Document extract:
* * * * * * *
Once upon a time, all teachers were students. As the years go by, teachers are further removed from personal experience, forgetting what it’s like to be on the receiving end of a lecture—the fifth lecture that day.
With that in mind, Alexis Wiggins, the newly hired “Learning Coach” at an international private school, decided to shadow two students. Her goal? To better understand students' learning experiences to help support teachers and administrators with curriculum and scheduling decisions. The results from Wiggins’s shadowing experience, as posted on education leader Grant Wiggins’s personal blog, demonstrate how teaching in a vacuum—without feedback or understanding of the students’ experience—can lead to an oppressive, rather than conducive, learning environment.
“I literally sat down the entire day.”
Wiggins’s school follows a block schedule to allow for more continuous instructional time per subject. Adding time to each class, however, means that students will be seated for long periods of time in enforced inactivity.
Wiggins notes that “We forget as teachers [that students are sitting most of the day] because we are on our feet a lot—in front of the board, pacing as we speak, circling around the room to check on student work, sitting, standing, kneeling down to chat with a student as she works through a difficult problem … we move a lot.”
But students do not. In response, Wiggins suggests building in “hands-on” activities into every class. While it might “sacrifice some content” in order to find the time, Wiggins maintains that students absorb little through traditional “hour-long, sit-down discussions.”
“… so much of the day was spent absorbing information but not often grappling with it.”
Wiggins observed that students had little opportunity to contribute personally to class discussion. Sure, there were reasonable explanations for this: teachers talking, student presentations, board work, testing, and all the general classroom activities you’d expect at a school.
Students came away from their school day having “absorbed information but not often grappled with it,” according to Wiggins’s notes. Her host-student Cindy apparently laughed when Wiggins asked if she “felt like … the class missed out on the benefit of her knowledge or contributions.”
Wiggins has several suggestions to correct this problem. If she could redo her old classes, she’d offer “brief, blitzkrieg-like mini-lessons with engaging, assessment-for-learning-type activities following,” as well as keep an egg timer on her desk whenever she was in teacher-lecture mode. Once the timer went off, she’d be done—“end of story”—to allow for better student absorption of material.
* * * * * * *
[Stored entries]
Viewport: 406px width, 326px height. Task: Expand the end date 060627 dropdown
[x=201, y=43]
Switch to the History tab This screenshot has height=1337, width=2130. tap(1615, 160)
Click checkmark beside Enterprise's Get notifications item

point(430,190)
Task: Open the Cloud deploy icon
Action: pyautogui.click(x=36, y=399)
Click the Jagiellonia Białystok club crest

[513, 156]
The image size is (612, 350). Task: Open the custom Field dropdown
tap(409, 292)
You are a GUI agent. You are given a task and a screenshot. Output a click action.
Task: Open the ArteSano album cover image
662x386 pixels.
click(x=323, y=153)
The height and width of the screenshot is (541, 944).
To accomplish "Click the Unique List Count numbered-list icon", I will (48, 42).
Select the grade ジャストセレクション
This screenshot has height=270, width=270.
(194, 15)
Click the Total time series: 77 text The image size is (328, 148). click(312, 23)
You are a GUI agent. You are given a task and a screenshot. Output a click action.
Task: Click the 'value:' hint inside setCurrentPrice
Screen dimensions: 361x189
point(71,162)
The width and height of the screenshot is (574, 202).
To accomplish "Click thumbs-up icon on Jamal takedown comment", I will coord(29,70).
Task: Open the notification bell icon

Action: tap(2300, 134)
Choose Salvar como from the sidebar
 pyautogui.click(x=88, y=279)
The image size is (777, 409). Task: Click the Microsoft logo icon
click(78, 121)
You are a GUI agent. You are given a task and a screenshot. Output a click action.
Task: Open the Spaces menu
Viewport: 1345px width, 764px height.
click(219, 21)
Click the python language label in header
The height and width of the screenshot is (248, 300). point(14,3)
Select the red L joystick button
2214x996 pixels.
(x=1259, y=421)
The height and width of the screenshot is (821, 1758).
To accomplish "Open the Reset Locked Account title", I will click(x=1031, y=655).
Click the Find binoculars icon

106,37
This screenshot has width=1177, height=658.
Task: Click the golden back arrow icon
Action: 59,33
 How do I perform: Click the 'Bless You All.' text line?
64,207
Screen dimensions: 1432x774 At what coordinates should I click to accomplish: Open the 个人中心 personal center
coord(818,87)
* * * * * * *
To be done:
• a. Reproduce the passage of the article on shadowing students from "Students came away" to "absorption of material.".
• b. In the stored entries, duplicate the rows from the line with "Click checkmark beside" to the line with "(x=1259, y=421)", both lines included.

Written answers:
• a.
Students came away from their school day having “absorbed information but not often grappled with it,” according to Wiggins’s notes. Her host-student Cindy apparently laughed when Wiggins asked if she “felt like … the class missed out on the benefit of her knowledge or contributions.”
Wiggins has several suggestions to correct this problem. If she could redo her old classes, she’d offer “brief, blitzkrieg-like mini-lessons with engaging, assessment-for-learning-type activities following,” as well as keep an egg timer on her desk whenever she was in teacher-lecture mode. Once the timer went off, she’d be done—“end of story”—to allow for better student absorption of material.

• b.
Click checkmark beside Enterprise's Get notifications item

point(430,190)
Task: Open the Cloud deploy icon
Action: pyautogui.click(x=36, y=399)
Click the Jagiellonia Białystok club crest

[513, 156]
The image size is (612, 350). Task: Open the custom Field dropdown
tap(409, 292)
You are a GUI agent. You are given a task and a screenshot. Output a click action.
Task: Open the ArteSano album cover image
662x386 pixels.
click(x=323, y=153)
The height and width of the screenshot is (541, 944).
To accomplish "Click the Unique List Count numbered-list icon", I will (48, 42).
Select the grade ジャストセレクション
This screenshot has height=270, width=270.
(194, 15)
Click the Total time series: 77 text The image size is (328, 148). click(312, 23)
You are a GUI agent. You are given a task and a screenshot. Output a click action.
Task: Click the 'value:' hint inside setCurrentPrice
Screen dimensions: 361x189
point(71,162)
The width and height of the screenshot is (574, 202).
To accomplish "Click thumbs-up icon on Jamal takedown comment", I will coord(29,70).
Task: Open the notification bell icon

Action: tap(2300, 134)
Choose Salvar como from the sidebar
 pyautogui.click(x=88, y=279)
The image size is (777, 409). Task: Click the Microsoft logo icon
click(78, 121)
You are a GUI agent. You are given a task and a screenshot. Output a click action.
Task: Open the Spaces menu
Viewport: 1345px width, 764px height.
click(219, 21)
Click the python language label in header
The height and width of the screenshot is (248, 300). point(14,3)
Select the red L joystick button
2214x996 pixels.
(x=1259, y=421)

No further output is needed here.